Provided material Block Start

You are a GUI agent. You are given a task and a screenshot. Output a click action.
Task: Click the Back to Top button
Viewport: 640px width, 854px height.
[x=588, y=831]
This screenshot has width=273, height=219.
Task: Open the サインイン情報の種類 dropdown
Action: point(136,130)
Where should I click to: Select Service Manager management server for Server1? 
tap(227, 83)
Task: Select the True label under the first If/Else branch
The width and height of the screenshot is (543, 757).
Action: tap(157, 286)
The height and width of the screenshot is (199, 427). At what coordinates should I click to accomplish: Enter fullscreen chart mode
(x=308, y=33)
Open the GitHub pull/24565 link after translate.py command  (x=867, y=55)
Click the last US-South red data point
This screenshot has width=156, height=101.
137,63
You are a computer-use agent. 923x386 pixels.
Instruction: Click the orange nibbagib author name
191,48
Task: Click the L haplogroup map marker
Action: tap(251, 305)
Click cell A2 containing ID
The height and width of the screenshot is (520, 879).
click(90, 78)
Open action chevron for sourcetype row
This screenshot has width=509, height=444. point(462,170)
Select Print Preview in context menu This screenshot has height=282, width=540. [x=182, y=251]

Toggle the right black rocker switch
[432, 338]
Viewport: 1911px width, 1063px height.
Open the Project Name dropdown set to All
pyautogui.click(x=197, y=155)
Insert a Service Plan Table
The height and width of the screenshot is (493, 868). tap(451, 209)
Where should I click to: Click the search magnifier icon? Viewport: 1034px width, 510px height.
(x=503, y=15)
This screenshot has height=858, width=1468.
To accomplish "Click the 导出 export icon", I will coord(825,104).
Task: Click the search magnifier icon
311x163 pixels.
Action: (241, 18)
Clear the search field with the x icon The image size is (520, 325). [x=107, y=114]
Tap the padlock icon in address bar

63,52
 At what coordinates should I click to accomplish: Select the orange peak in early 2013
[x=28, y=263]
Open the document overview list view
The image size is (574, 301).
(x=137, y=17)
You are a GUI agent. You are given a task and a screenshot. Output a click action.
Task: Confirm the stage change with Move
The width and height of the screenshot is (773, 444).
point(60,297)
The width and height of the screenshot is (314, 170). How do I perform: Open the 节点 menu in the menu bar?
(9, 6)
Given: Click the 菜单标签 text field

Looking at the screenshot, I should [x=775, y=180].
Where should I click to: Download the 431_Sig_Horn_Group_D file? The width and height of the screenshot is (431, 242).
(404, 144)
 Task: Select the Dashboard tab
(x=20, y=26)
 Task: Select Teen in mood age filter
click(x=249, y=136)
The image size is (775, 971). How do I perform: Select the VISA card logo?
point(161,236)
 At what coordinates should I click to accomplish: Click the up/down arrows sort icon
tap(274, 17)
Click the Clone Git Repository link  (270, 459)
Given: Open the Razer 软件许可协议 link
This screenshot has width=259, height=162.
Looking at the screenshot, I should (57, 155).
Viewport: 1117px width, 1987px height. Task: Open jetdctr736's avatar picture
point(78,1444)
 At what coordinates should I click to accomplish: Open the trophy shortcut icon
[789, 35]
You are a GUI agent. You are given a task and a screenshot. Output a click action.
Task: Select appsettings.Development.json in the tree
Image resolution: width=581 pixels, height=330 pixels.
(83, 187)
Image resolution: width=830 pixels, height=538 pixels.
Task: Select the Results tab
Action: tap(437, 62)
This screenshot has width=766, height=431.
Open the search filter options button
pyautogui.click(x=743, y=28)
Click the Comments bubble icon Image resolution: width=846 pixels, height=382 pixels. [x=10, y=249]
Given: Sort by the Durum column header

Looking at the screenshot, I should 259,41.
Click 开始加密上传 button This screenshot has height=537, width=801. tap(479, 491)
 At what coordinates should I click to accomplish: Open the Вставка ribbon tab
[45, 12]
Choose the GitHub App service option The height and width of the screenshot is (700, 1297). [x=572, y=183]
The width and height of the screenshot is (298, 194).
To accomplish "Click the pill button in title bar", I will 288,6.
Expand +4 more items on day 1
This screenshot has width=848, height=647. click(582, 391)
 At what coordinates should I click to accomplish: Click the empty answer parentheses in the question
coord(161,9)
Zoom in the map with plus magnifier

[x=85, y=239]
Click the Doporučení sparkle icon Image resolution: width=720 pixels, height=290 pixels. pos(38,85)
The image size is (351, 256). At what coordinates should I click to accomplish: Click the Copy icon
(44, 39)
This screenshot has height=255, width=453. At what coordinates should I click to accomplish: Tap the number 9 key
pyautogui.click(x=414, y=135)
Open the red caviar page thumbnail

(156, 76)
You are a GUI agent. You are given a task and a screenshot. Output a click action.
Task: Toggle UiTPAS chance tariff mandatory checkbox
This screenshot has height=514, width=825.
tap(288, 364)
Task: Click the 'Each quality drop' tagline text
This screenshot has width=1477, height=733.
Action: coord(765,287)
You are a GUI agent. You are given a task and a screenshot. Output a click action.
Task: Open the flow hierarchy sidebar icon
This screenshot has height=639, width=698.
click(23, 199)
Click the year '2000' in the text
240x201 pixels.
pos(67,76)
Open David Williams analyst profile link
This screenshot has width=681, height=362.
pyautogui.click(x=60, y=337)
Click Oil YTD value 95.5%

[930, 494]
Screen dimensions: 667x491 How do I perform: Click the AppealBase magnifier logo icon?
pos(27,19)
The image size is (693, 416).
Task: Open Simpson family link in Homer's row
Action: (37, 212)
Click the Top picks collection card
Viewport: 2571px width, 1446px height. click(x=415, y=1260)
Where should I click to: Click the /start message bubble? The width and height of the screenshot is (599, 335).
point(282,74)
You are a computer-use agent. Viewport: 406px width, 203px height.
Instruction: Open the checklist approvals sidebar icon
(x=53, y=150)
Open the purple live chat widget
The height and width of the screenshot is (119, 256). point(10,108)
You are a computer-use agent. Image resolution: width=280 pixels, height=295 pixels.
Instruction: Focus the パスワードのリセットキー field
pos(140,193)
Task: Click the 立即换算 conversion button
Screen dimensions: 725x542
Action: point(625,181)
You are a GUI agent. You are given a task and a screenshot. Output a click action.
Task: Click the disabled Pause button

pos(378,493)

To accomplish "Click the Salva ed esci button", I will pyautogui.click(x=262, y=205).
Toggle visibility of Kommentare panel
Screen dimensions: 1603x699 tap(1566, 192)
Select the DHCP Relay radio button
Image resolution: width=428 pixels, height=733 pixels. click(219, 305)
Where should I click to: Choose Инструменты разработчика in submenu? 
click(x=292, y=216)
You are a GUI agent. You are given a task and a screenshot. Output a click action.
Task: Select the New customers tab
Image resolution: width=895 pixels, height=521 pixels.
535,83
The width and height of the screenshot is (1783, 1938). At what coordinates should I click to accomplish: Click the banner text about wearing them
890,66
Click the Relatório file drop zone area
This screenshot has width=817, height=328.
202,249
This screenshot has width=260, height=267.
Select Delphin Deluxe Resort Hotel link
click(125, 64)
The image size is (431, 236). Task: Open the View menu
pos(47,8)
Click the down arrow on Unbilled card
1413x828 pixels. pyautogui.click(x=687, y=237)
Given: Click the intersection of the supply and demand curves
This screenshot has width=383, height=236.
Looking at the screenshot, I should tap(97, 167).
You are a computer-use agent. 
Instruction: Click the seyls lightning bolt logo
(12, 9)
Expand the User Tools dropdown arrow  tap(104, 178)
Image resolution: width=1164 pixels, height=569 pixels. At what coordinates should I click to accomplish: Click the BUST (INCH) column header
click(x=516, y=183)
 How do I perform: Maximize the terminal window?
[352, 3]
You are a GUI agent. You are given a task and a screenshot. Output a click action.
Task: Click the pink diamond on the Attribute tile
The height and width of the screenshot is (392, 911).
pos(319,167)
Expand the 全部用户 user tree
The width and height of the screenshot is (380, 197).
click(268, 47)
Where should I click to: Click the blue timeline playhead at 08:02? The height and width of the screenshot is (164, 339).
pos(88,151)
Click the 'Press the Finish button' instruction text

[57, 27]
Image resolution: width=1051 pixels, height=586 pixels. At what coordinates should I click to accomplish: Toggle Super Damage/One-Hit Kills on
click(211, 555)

Provided material Block End

Assignment
Give only the lines from the one holding "Click the Clone" through the one holding "Task: Toggle UiTPAS", each restated exactly as it appears above.

Output for this task
Click the Clone Git Repository link  (270, 459)
Given: Open the Razer 软件许可协议 link
This screenshot has width=259, height=162.
Looking at the screenshot, I should (57, 155).
Viewport: 1117px width, 1987px height. Task: Open jetdctr736's avatar picture
point(78,1444)
 At what coordinates should I click to accomplish: Open the trophy shortcut icon
[789, 35]
You are a GUI agent. You are given a task and a screenshot. Output a click action.
Task: Select appsettings.Development.json in the tree
Image resolution: width=581 pixels, height=330 pixels.
(83, 187)
Image resolution: width=830 pixels, height=538 pixels.
Task: Select the Results tab
Action: tap(437, 62)
This screenshot has width=766, height=431.
Open the search filter options button
pyautogui.click(x=743, y=28)
Click the Comments bubble icon Image resolution: width=846 pixels, height=382 pixels. [x=10, y=249]
Given: Sort by the Durum column header

Looking at the screenshot, I should 259,41.
Click 开始加密上传 button This screenshot has height=537, width=801. tap(479, 491)
 At what coordinates should I click to accomplish: Open the Вставка ribbon tab
[45, 12]
Choose the GitHub App service option The height and width of the screenshot is (700, 1297). [x=572, y=183]
The width and height of the screenshot is (298, 194).
To accomplish "Click the pill button in title bar", I will 288,6.
Expand +4 more items on day 1
This screenshot has width=848, height=647. click(582, 391)
 At what coordinates should I click to accomplish: Click the empty answer parentheses in the question
coord(161,9)
Zoom in the map with plus magnifier

[x=85, y=239]
Click the Doporučení sparkle icon Image resolution: width=720 pixels, height=290 pixels. pos(38,85)
The image size is (351, 256). At what coordinates should I click to accomplish: Click the Copy icon
(44, 39)
This screenshot has height=255, width=453. At what coordinates should I click to accomplish: Tap the number 9 key
pyautogui.click(x=414, y=135)
Open the red caviar page thumbnail

(156, 76)
You are a GUI agent. You are given a task and a screenshot. Output a click action.
Task: Toggle UiTPAS chance tariff mandatory checkbox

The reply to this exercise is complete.